A height-balanced binary tree is a binary tree in which the left and right subtrees of every node differ in height by no more than 1.

This means that if even one node has a height difference of more than 1 for the left and right subtrees, then it is not a balanced binary tree.

Balanced binary tree

To check whether or not the tree above is balanced, we need to check if every node is balanced.

Node 3

The height of the left subtree for node 3 is 1 since it only has one left child,9, and the height of the right subtree for node 3 is 2.

We can calculate the height for the right subtree as $20 --- 15$ or $20 --- 7$, as it is the same.
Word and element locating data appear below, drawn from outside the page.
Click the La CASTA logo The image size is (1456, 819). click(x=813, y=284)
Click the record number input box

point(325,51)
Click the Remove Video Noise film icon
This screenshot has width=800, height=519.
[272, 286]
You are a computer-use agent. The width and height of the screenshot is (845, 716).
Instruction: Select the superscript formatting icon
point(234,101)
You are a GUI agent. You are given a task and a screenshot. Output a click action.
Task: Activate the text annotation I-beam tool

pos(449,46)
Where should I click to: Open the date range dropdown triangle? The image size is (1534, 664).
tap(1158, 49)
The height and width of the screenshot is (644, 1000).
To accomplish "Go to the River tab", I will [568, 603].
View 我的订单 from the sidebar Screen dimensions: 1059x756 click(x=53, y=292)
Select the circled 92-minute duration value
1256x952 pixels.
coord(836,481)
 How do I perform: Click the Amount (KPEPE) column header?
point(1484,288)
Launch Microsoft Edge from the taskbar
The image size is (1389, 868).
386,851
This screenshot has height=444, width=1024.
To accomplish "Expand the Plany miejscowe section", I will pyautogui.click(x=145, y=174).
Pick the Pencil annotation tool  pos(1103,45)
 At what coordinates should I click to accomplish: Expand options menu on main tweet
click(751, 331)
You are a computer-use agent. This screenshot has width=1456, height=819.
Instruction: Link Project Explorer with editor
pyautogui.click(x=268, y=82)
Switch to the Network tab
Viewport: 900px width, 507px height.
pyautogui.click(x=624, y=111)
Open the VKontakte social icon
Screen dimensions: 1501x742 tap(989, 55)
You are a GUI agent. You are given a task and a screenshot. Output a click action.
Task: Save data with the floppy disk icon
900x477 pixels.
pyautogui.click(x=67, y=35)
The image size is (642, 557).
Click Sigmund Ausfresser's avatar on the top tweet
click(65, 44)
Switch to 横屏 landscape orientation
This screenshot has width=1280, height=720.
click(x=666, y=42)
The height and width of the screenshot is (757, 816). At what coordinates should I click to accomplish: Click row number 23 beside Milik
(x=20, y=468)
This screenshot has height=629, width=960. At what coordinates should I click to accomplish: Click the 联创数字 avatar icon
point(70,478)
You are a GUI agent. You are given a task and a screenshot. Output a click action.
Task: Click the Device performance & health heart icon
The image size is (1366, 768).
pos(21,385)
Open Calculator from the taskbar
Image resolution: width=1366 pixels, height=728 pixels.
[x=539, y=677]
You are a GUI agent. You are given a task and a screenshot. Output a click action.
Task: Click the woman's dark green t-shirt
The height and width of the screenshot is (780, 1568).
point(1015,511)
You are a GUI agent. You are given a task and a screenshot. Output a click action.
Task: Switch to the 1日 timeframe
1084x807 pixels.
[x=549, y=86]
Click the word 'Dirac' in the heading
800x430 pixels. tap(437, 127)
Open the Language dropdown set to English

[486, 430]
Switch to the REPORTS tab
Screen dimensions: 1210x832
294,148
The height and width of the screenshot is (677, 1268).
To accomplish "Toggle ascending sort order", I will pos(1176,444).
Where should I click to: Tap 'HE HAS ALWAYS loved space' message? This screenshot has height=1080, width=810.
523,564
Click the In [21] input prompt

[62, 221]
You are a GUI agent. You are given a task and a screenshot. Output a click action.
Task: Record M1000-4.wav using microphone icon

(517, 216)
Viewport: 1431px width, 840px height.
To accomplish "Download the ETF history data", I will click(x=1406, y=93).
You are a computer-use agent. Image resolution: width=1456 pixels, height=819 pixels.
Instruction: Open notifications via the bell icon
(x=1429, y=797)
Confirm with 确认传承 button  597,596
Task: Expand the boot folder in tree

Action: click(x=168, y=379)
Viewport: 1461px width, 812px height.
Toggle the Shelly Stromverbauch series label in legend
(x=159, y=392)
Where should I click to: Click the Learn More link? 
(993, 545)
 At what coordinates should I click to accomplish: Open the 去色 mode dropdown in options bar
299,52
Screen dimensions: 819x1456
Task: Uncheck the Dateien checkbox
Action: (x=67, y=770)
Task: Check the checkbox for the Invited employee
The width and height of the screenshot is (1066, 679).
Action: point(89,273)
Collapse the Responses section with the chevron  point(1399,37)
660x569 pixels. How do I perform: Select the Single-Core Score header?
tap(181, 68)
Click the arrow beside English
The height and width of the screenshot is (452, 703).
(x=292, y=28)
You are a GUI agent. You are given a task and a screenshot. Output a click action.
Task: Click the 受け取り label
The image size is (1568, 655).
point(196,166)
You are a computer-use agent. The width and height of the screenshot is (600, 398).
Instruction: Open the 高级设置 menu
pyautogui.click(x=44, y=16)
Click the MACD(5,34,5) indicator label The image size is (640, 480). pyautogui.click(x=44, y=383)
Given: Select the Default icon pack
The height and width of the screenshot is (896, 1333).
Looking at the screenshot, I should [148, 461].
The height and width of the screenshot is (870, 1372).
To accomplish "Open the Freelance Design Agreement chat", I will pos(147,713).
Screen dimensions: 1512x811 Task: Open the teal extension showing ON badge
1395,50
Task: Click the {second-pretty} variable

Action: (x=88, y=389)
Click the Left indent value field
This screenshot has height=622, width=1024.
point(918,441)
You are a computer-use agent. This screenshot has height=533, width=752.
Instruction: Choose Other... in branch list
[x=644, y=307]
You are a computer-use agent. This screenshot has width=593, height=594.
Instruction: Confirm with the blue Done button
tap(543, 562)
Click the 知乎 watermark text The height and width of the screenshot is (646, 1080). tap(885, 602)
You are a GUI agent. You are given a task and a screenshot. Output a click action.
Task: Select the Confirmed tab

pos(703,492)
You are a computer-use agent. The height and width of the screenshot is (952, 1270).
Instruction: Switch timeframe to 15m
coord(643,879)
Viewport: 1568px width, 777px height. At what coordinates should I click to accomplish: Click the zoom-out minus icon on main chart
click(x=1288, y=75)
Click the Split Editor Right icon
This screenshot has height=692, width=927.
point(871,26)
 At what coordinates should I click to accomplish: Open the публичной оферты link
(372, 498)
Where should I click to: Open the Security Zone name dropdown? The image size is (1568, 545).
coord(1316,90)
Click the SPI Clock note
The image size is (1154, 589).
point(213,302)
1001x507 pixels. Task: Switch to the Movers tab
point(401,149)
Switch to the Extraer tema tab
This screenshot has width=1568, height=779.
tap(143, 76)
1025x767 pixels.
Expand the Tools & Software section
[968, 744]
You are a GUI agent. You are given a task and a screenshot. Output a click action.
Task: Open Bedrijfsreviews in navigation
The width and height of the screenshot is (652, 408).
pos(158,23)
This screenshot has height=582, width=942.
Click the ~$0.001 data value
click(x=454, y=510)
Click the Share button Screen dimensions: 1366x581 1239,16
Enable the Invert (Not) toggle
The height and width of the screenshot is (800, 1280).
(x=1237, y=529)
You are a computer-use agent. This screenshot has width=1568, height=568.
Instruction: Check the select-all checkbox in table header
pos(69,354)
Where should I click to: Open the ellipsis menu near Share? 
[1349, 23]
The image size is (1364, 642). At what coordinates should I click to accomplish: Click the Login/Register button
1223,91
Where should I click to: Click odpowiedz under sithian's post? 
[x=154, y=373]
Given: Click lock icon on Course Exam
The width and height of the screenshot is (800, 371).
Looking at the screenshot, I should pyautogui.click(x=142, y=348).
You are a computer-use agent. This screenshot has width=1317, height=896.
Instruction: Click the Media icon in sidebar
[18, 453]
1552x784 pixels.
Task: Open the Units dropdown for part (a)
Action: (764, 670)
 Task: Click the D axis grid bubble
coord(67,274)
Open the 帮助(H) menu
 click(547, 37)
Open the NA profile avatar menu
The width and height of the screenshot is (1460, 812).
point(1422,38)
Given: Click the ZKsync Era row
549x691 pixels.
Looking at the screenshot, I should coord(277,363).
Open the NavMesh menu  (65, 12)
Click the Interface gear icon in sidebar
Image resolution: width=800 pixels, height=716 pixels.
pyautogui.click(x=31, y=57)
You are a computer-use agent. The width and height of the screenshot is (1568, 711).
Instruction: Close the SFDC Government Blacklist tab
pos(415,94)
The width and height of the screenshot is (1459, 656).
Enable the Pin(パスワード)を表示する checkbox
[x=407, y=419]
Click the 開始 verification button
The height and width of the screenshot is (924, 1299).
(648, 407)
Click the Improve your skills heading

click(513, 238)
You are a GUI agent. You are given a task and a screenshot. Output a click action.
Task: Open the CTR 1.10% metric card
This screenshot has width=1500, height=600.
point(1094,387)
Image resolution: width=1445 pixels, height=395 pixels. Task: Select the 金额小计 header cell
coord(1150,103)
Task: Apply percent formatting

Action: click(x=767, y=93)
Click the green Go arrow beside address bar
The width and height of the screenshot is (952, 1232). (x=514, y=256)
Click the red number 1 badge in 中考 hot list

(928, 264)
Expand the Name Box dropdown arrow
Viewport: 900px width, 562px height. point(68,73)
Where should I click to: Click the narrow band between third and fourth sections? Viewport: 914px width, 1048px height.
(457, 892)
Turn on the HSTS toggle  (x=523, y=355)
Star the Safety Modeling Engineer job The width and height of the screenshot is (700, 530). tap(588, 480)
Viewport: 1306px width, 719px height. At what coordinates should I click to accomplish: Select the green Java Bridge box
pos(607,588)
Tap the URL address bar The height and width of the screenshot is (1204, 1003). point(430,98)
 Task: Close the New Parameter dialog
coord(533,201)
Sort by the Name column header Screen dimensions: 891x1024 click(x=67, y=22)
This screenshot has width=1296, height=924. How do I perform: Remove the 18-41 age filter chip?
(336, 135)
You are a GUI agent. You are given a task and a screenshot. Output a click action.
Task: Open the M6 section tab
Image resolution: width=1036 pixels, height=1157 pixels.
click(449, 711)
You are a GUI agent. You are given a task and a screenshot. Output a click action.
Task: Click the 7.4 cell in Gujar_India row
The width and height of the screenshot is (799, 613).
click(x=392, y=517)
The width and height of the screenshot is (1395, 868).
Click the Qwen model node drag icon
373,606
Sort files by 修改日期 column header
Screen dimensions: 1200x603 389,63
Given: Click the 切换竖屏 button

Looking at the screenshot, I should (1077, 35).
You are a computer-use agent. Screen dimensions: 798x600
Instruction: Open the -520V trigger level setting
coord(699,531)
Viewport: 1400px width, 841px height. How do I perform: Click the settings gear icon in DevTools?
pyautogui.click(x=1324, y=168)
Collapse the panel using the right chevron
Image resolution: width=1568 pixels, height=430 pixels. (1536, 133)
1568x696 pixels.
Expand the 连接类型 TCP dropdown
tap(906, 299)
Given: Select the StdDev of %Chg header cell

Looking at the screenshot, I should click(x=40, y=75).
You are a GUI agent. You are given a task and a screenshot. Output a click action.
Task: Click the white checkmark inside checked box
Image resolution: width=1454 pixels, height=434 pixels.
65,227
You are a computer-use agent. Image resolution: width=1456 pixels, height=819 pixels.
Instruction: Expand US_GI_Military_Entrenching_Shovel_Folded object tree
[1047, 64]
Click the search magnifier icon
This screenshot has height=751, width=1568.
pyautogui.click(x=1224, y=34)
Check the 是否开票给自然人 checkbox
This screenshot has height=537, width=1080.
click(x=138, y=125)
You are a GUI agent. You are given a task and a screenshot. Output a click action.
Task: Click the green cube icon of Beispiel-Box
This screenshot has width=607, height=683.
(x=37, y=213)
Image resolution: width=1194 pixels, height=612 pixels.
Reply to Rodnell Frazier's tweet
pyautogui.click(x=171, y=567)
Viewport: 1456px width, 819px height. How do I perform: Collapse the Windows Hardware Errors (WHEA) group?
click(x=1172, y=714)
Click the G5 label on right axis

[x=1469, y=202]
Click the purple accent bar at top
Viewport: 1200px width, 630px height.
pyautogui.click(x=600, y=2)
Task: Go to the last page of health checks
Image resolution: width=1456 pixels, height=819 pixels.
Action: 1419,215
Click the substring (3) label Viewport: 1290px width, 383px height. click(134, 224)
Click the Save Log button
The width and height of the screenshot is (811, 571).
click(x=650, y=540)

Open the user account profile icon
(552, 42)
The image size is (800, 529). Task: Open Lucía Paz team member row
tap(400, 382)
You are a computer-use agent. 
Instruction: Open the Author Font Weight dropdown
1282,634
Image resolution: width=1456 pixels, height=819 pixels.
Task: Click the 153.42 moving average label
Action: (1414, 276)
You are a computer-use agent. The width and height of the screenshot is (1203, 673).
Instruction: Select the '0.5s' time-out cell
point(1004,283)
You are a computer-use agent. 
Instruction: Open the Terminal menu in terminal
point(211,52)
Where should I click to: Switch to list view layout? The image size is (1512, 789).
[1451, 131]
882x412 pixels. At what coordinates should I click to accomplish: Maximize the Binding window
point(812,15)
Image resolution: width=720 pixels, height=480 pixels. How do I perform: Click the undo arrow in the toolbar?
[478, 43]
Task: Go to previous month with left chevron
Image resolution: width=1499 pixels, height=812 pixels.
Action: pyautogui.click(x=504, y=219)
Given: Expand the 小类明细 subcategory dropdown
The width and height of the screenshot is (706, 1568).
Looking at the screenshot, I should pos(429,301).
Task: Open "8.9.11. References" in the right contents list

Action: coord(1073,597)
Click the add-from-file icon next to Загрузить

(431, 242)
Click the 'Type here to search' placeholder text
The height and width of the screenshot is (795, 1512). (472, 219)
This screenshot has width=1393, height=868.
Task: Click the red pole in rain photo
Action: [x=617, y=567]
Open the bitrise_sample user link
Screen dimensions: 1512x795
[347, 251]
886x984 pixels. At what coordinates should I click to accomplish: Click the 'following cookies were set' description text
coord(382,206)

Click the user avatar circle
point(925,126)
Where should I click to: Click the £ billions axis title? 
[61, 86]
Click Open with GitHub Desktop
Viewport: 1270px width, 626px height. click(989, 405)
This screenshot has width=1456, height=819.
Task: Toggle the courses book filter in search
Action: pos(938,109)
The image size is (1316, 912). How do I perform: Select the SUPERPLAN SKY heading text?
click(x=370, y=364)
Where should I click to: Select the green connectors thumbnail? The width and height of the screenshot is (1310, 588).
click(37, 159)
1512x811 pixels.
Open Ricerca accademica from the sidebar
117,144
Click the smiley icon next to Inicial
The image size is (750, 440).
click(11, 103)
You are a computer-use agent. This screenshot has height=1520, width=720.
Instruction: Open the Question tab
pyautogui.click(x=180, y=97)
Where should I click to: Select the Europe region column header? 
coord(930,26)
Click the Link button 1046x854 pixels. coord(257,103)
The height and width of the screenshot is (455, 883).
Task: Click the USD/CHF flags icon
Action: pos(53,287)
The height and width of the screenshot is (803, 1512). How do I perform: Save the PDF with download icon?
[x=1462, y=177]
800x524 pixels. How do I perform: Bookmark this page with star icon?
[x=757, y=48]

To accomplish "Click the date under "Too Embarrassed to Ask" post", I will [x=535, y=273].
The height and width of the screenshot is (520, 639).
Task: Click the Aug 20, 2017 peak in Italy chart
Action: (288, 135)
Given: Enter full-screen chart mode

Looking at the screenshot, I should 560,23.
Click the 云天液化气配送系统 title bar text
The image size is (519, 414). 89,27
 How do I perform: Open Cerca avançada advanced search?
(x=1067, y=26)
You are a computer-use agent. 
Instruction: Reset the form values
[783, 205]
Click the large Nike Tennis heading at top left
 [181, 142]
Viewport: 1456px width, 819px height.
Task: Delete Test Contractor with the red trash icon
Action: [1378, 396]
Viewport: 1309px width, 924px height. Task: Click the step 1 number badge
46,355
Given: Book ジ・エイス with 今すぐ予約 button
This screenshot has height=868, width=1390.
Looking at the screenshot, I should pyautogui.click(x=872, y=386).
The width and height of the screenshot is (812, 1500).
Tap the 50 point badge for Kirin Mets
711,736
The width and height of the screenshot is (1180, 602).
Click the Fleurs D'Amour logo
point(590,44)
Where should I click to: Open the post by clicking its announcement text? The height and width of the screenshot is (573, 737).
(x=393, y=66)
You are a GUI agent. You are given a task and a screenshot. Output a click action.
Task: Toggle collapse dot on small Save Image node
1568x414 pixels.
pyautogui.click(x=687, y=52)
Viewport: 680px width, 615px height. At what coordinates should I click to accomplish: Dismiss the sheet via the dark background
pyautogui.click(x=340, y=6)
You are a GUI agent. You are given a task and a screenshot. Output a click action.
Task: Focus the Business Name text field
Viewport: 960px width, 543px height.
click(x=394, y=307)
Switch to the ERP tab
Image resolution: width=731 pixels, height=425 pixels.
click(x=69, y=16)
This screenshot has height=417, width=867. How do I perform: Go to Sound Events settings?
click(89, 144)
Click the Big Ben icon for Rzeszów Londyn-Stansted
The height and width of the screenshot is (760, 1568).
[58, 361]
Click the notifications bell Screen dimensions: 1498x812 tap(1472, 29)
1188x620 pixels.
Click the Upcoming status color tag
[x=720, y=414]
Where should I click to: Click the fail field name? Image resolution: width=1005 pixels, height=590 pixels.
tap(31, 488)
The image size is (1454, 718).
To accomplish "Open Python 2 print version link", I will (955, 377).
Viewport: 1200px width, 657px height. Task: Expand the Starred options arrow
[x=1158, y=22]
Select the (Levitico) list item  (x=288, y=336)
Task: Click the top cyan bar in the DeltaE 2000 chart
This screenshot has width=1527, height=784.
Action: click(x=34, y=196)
The difference between the left and right subtrees for node 3 is 1, so this node is balanced.

Now, we need to check the remaining nodes.

Node 9

There is no left subtree or right subtree for node 9, so the difference between the height of the left and right subtrees for node 9 is 0. Since 0 is less than 1, node 9 is balanced.

Node 20

The height of the left subtree is 1 for node 20 since it has only one node, 15. The height of the right subtree for node 20 is 1 since it has one node, 7.

Since the difference between the subtrees is 0, node 20 is balanced.

Node 15

There is no left subtree or right subtree for node 15, so the difference between the height of the left and right subtrees for node 15 is 0. Since 0 is less than 1, node 15 is balanced.

Node 7

There is no left or right subtree for node 7, so the difference between the height of the left and right subtrees is 0. Since 0 is less than 1, node 7 is balanced.

Conclusion

Since every node is balanced in this binary tree, then it is a balanced binary tree.

Unbalanced binary tree

To check if the binary tree below is balanced or not, we will start with node 1.

• The height of the left subtree for node 1 is 3.

• The height of the right subtree for node 1 is 1.

• Since the absolute difference between the subtrees is 2, node 1 is not balanced.

There is no need to check the remaining nodes.

If even one node in a binary tree is not balanced, then the entire binary tree is not a balanced binary tree.

Therefore, this binary tree is an unbalanced binary tree.